OLC Memo as Time Machine

I’m going to have more to say about the Libya memo the Administration released yesterday. But I just wanted to point out something about the structure of it.

Here’s the first paragraph:

This memorandum memorializes advice this Office provided to you, prior to the commencement of recent United States military operations in Libya, regarding the President’s legal authority to conduct such operations. For the reasons explained below, we concluded that the President had the constitutional authority to direct the use of force in Libya because he could reasonably determine that such use of force was in the national interest. We also advised that prior congressional approval was not constitutionally required to use military force in the limited operations under consideration. [my emphasis]

This is not the advice authorizing the Libyan engagement. Rather, it is a document written the day after–the memo notes–the Administration turned over control to NATO, claiming to memorialize the advice given before the Libyan engagement (therefore, presumably, before March 19).
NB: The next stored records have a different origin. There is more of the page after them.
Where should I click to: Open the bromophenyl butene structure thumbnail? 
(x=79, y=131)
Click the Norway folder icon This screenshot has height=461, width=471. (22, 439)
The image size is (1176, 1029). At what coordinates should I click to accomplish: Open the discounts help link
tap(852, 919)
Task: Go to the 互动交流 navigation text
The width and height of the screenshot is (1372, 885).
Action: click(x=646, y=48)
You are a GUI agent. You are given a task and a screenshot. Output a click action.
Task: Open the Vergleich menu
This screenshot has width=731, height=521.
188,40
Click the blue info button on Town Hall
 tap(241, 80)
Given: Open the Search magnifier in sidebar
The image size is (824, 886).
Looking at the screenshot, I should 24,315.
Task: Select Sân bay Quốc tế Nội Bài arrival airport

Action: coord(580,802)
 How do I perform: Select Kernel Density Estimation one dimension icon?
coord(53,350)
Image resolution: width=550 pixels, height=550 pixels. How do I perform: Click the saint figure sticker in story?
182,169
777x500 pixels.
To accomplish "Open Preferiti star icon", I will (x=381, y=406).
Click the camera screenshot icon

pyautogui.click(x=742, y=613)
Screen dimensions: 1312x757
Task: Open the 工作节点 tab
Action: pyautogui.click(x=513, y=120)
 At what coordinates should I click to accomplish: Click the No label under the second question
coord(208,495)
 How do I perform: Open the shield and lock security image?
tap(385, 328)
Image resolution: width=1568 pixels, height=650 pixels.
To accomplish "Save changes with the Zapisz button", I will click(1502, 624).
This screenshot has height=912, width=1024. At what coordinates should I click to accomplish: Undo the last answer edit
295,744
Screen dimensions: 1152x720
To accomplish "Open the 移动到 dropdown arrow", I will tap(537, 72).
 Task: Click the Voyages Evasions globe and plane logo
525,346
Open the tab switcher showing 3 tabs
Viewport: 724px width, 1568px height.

Is this all the advice OLC gave the President? Did OLC authorize further activities? Did Obama’s description of why bombing Libya was in the national interest before March 19 match what appears in this memo, written after the fact?

This fundamental structural reality is all the more striking given the role of Section I of the memo: it provides a narrative of the Libyan engagement starting in mid-February and leading right up to the March 31 turnover of control to NATO. In other words, a key function of this memo is to provide the Administration’s own mini-history of the Libyan engagement, written the day after an artificial “end date” for the engagement, which it uses to lay out the national interest of bombing Libya and the limits to our engagement in it that the memo says justify the engagement. Two key elements in this history–Obama’s address to Congress on March 21 and his address to the nation on March 28–took place after the real advice OLC offered Obama to authorize this engagement.

But the memo claims to have offered its advice before the start of the bombing. It is basically using Presidential statements made up to 9 days after the advice it gave to “memorialize” the advice it gave 9 days earlier. The memo uses limits Obama described after the advice was actually given to claim the advice itself had limits.

I’m envisioning a discussion like this:

Bob Bauer: Caroline, can you give us a verbal okay for this engagement?

Caroline Krass: Do you want a written memo?

Bauer: Not yet. Let’s wait until it’s all done so we can tailor the legal authorization of it to what we really end up doing. It’ll make it easier for us to thread the needle between authorizing what we do while still claiming to believe Executive Power is limited.

Krass: Okay, Bob.

Pretty remarkable, isn’t it, the way a memo written after the fact authorizes precisely the engagement that Obama ultimately used, all the while highlighting limits to the use of unilateral presidential power?